Francis Ngobu Murathe v Republic [2013] KEHC 1085 (KLR) | Bail Pending Appeal | Esheria

Francis Ngobu Murathe v Republic [2013] KEHC 1085 (KLR)

Full Case Text

REPUBLIC OF KENYA

IN THE HIGH COURT OF KENYA AT MURANG’A

CRIMINAL APPEAL NO. 264 OF 2013

FRANCIS NGOBU MURATHE……………………....APPELLANT

VERSUS

REPUBLIC…………………………………………RESPONDENT

RULING

The appellant has filed a Notice of Motion dated 18th March, 2013 seeking to be admitted on bail pending the hearing and determination of his appeal. He was convicted and sentenced to a fine of Kshs. 300,000/= and in default thereof to serve three years in prison.

It is not clear from the application the offence for which the accused person was charged; what is clear from the proceedings in the subordinate court is that whatever the charge was, the appellant was convicted on his own plea of guilty.

Counsel for the appellant argued that the appeal against the conviction and sentence has high chances of success and the appellant is ready to comply with any terms or conditions attached to his bond should he be released on bail. According to counsel, bail is a constitutional right available to the appellant and that he is entitled to it as long as there is no danger of him absconding.

The state has opposed the application and urged the court to hold that the appellant can only be admitted to bail at the discretion of the court. He urged that the appellant has neither demonstrated that his appeal has any chances of success or that there are any special circumstances that would warrant the appellant being admitted to bail. The state also argued that, contrary to the appellant’s counsel’s contention, the plea was unequivocal and there is nothing on the record to suggest otherwise.

In an application such as this the most important consideration is whether the appeal has overwhelming chances of success and should it be so deemed, there would be no justification for depriving the applicant his freedom. A passage from the judgment of Trevelyan J (as he then was) in the case ofSomo versus Republic (1972) EA 476is useful on this point. The learned judge said at page 480 of his judgment that;

“But generally speaking, whatever grounds may properly be taken into account in favour of the grant of the application…the most important of them is that the appeal will succeed. There is little, if any, point granting the application if the appeal is not thought to have an overwhelming chance of being successful…I have used the word “overwhelming” deliberately and for what I believe to be good reason. It seems that when these applications are considered it must never be forgotten that the presumption is that when the applicant was convicted, he was properly convicted. That is why, where he is undergoing a custodial sentence, he must demonstrate, if he wishes to anticipate the result of his appeal and secure his liberty forthwith, that there are exceptional or unusual circumstances in the case. That is why, when he relies on the ground that his appeal will prove successful, he must show that there is an overwhelming probability that it will succeed.”
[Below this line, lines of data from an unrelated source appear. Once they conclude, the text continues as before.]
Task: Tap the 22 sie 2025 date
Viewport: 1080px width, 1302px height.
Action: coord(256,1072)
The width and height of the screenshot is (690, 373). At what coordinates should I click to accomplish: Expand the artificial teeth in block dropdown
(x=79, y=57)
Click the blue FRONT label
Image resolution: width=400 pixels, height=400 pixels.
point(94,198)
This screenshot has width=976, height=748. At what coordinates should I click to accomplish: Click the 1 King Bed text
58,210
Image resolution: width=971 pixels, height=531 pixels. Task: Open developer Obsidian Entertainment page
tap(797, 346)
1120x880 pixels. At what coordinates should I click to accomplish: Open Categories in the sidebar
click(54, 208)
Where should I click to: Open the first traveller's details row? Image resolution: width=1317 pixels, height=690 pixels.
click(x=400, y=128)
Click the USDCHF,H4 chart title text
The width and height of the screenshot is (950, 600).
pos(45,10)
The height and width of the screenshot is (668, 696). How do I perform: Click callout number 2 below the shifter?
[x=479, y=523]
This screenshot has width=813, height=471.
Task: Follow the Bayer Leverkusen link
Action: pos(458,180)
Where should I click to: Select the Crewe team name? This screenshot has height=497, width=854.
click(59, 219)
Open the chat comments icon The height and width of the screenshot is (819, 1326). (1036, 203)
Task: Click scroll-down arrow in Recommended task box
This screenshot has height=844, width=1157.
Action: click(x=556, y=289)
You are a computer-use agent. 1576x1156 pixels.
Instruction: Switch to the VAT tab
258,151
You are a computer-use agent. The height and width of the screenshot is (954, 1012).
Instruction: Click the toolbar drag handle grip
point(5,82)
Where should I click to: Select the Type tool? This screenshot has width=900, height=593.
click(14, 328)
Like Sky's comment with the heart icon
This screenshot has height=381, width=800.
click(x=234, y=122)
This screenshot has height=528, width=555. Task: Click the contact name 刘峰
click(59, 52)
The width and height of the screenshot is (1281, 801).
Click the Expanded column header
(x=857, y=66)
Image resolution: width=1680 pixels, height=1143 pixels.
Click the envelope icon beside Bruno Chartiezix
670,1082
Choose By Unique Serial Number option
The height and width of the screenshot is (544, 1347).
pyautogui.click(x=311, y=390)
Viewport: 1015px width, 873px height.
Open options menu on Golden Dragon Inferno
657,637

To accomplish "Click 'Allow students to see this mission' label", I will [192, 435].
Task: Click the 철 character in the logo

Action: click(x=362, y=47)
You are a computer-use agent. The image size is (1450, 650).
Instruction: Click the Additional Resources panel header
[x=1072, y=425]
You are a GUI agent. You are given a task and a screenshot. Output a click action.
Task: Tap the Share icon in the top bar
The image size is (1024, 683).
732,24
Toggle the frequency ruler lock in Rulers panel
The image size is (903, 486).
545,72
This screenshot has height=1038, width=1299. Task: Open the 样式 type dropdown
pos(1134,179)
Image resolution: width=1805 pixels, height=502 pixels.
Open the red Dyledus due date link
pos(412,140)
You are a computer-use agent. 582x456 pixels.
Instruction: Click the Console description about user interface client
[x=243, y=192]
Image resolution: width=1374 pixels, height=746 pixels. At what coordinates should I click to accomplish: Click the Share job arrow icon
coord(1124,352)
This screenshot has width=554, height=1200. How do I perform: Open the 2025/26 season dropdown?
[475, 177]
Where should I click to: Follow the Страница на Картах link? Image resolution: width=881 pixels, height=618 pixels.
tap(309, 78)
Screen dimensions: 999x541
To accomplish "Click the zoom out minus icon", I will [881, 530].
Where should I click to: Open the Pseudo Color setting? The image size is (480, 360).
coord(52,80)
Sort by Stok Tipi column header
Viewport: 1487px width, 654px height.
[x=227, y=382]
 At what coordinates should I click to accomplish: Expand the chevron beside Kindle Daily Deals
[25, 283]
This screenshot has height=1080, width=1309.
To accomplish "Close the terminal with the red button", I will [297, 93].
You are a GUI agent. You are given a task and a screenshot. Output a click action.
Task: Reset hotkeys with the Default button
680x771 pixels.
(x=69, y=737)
The appellant omitted a copy of the information from his application and therefore the court is unable to appreciate the particular charge against him. All I can gather from the facts that were read out to the court by the prosecution upon entry of the plea of guilty is that the appellant seems to have been charged with an election offence related to bribery of voters.

The appellant’s counsel has urged that the plea was not unequivocal and that the appellant denied or controverted the facts. This argument appears to me to be inconsistent with what appears in the record from the subordinate court and I am not convinced at this stage that it is a ground upon which an appeal would be considered to have the potential to succeed; I am unable to see how the appellant’s appeal has overwhelming chances of success based on this argument.

Counsel argued that bail pending appeal is a right to which the appellant is entitled. Again I am unable to agree with the counsel’s submissions on this point. The eligibility to be admitted to bail pending the hearing of an appeal must be distinguished from the right to bail pending trial. The right to bail at the trial phase is guaranteed unless the prosecution demonstrates that there are compelling reasons for not granting bail. While the burden is on the prosecution to persuade the court that an accused person should not be admitted to bail pending trial the situation is different once an accused has been convicted and attained, as in the present application, the status of an appellant. As an appellant the burden is upon him to persuade the court that considering the probability of success of his appeal, he should be admitted to bail pending appeal. The reason is as stated in the case of Somo versus Republic (supra)in the passage I have quoted herein above where Trevelyan, J (as he then was) said;

“It seems that when these applications are considered it must never be forgotten that the presumption is that when the applicant was convicted, he was properly convicted. That is why, where he is undergoing a custodial sentence, he must demonstrate, if he wishes to anticipate the result of his appeal and secure his liberty forthwith, that there are exceptional or unusual circumstances in the case.”

The appellant has, regrettably not managed to rebut, at least at this stage of the proceedings, the presumption that the learned judge referred to that he was properly convicted. Without such rebuttal, without any hint that the appeal has overwhelming chances of success and without any demonstration of any exceptional or unusual circumstances I am inclined to reject the appellant’s motion dated 18th March, 2013. It is thus dismissed.

Dated, signed and delivered in open court at Murang’a this 22nd day of November, 2013.